───── Data shown ─────

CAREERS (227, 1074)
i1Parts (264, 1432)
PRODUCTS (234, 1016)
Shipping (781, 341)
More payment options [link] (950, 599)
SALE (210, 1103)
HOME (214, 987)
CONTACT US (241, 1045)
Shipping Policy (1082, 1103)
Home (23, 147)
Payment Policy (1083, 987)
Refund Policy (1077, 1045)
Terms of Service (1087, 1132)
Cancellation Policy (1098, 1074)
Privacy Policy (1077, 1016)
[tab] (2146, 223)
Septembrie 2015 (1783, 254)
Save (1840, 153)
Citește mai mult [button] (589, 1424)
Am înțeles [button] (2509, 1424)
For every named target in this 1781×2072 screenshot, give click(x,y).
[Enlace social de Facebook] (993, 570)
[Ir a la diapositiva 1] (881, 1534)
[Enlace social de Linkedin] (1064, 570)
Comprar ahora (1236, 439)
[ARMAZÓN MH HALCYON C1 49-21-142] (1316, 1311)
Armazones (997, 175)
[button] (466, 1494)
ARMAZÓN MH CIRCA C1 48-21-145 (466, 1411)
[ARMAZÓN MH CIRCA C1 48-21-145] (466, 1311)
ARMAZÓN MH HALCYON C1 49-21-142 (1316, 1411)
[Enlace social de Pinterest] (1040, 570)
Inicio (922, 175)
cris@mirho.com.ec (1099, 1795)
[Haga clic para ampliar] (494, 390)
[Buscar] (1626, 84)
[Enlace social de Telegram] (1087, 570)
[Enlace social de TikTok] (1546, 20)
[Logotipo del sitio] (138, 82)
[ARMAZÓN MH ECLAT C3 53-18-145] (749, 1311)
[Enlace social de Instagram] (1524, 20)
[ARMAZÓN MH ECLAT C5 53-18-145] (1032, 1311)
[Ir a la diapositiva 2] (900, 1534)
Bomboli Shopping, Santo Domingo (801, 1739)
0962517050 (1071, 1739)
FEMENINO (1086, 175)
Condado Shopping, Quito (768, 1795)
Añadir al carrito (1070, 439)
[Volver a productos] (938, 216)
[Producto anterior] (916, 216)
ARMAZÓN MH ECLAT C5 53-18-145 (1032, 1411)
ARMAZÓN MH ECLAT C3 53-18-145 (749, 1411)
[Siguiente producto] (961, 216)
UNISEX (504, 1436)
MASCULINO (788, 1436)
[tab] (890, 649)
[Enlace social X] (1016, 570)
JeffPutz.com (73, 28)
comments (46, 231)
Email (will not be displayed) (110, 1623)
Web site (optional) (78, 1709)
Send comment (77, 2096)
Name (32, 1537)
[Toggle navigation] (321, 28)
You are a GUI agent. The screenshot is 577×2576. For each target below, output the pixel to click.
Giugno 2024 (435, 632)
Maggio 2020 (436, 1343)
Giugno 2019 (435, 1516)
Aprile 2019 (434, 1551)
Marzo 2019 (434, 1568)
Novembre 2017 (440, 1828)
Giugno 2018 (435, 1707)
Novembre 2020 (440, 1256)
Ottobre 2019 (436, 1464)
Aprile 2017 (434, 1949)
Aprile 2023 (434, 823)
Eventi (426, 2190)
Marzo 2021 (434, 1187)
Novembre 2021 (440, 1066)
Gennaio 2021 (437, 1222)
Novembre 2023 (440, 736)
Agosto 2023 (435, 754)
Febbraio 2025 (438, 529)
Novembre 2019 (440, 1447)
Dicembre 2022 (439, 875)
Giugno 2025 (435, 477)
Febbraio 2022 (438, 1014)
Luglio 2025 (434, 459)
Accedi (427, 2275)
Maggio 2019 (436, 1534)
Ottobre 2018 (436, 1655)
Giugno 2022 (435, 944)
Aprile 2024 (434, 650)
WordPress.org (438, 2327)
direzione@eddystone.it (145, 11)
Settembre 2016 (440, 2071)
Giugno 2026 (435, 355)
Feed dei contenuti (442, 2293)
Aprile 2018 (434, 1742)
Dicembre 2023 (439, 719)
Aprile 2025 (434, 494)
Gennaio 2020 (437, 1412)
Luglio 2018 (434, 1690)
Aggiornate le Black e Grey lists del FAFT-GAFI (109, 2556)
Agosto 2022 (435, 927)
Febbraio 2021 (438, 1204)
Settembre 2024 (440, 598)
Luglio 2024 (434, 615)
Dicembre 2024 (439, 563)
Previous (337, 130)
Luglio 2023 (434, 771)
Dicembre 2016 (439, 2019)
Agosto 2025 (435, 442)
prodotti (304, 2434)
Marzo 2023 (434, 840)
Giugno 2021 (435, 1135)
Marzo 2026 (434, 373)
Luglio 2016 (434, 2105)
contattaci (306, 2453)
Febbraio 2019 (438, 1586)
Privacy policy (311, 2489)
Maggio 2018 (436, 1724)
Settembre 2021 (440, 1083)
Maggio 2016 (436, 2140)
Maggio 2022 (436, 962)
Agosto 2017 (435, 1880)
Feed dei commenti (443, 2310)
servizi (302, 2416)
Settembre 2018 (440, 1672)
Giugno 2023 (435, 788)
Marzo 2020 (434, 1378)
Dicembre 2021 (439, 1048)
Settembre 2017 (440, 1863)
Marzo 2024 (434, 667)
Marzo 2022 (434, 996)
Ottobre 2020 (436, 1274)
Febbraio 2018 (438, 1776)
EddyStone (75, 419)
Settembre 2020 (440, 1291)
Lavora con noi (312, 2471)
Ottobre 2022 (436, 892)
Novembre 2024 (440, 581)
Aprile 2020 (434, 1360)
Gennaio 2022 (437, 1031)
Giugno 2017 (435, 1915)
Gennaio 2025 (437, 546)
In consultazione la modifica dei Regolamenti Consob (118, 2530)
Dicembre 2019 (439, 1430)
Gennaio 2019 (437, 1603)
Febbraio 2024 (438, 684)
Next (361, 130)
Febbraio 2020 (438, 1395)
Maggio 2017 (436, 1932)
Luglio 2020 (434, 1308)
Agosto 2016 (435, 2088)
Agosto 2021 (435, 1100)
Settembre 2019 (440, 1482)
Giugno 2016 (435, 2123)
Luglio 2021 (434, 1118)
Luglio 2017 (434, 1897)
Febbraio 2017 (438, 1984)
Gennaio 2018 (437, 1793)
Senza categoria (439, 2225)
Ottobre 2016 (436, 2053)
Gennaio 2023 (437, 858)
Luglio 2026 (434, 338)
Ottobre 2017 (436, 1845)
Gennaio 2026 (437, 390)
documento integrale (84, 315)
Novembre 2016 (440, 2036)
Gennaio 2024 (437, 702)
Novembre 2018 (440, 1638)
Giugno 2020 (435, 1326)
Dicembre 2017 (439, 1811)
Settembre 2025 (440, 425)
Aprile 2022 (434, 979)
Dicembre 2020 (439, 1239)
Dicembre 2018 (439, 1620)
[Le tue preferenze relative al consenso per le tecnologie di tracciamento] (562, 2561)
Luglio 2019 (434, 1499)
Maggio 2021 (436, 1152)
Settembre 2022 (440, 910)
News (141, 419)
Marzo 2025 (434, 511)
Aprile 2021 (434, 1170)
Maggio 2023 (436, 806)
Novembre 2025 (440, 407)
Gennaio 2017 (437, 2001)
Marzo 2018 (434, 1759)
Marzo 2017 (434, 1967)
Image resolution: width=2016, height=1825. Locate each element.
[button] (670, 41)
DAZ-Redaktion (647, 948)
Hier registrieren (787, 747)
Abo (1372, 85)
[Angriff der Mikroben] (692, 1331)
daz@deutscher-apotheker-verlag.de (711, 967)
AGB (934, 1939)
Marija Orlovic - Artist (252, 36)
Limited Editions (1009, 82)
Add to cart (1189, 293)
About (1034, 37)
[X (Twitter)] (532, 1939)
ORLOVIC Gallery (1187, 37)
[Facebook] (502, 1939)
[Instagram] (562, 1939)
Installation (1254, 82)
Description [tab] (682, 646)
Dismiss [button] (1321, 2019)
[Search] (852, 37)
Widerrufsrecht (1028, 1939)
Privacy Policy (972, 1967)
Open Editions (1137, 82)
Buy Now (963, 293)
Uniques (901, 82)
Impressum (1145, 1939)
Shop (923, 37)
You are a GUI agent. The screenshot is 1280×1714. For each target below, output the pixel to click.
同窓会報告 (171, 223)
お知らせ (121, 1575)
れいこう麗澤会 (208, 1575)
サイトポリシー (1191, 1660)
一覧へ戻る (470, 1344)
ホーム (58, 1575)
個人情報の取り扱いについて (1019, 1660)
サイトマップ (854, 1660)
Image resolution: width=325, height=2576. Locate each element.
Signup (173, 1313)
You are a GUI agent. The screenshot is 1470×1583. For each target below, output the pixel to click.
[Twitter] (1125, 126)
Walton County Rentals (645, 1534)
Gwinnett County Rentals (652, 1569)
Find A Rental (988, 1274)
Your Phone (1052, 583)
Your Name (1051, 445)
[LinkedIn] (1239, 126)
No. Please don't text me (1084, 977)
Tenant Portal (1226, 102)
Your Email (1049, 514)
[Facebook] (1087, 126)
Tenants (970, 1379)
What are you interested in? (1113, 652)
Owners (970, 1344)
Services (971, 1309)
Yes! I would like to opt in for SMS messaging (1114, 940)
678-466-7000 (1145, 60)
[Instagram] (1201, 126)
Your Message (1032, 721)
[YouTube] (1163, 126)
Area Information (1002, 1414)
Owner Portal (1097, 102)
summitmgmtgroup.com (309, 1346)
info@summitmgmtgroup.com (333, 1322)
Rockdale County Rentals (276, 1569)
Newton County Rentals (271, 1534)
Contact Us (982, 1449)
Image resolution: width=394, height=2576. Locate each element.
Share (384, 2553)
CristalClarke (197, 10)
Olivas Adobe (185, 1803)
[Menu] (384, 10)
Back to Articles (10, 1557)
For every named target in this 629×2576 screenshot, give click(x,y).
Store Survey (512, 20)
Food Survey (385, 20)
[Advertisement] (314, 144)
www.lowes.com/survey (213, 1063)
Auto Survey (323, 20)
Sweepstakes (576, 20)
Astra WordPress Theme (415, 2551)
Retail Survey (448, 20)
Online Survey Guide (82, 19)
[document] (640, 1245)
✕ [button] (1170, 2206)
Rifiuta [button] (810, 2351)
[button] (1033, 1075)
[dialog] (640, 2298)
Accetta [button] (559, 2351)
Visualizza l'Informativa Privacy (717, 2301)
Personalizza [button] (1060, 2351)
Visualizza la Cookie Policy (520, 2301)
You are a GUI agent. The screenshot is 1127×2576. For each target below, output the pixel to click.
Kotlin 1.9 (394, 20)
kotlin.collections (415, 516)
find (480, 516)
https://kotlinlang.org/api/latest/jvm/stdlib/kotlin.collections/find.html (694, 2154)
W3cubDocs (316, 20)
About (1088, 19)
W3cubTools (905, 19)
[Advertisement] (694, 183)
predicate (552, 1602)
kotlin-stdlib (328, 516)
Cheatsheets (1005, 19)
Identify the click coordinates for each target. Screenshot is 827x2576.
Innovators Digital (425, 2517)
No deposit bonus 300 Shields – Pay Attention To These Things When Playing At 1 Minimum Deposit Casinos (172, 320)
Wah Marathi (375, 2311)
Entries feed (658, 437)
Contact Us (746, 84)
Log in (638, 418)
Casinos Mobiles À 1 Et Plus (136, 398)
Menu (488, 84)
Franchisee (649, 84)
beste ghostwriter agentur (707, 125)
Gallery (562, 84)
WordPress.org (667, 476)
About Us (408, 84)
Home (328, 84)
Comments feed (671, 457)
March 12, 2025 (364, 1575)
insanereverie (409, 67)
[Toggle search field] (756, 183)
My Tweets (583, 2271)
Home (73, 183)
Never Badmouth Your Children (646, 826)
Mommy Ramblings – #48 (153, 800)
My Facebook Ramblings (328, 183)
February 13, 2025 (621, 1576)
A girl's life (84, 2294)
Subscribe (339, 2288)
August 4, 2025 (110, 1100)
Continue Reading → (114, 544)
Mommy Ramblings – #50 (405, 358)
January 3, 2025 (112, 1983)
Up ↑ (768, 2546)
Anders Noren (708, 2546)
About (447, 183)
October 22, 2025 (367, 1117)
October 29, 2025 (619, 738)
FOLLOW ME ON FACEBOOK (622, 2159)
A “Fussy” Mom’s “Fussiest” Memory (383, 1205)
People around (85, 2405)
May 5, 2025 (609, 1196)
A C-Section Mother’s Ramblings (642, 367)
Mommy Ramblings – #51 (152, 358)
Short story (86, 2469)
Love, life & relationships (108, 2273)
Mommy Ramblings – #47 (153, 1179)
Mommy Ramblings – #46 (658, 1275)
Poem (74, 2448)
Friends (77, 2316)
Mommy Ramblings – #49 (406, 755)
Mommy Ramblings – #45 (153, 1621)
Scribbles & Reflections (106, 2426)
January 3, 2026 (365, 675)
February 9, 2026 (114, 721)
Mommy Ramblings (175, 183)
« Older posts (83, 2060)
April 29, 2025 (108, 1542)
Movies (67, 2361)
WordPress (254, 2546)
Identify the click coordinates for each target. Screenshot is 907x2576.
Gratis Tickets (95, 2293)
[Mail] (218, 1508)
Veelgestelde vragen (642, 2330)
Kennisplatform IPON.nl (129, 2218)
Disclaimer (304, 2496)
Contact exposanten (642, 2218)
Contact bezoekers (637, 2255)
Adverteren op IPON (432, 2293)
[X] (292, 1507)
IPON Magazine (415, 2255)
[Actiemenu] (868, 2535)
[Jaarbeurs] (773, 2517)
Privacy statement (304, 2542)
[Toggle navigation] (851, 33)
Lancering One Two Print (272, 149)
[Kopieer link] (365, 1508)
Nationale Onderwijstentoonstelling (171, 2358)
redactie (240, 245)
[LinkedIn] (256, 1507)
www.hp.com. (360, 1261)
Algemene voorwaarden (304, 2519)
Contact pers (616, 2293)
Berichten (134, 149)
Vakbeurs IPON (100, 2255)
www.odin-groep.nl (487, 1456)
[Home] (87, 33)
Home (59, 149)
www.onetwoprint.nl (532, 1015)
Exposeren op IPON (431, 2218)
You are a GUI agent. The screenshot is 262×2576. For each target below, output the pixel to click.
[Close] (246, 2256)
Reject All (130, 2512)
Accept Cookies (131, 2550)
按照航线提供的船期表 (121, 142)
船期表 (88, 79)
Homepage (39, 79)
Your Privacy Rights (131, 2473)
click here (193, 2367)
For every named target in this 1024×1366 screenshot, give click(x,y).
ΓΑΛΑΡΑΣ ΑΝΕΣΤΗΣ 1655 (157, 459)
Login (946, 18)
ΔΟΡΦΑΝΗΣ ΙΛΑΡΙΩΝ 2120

─────

What you are asked to do
From the data above, how many lines contain the word "Giugno"? Give the number alone.

Reply to the exercise
11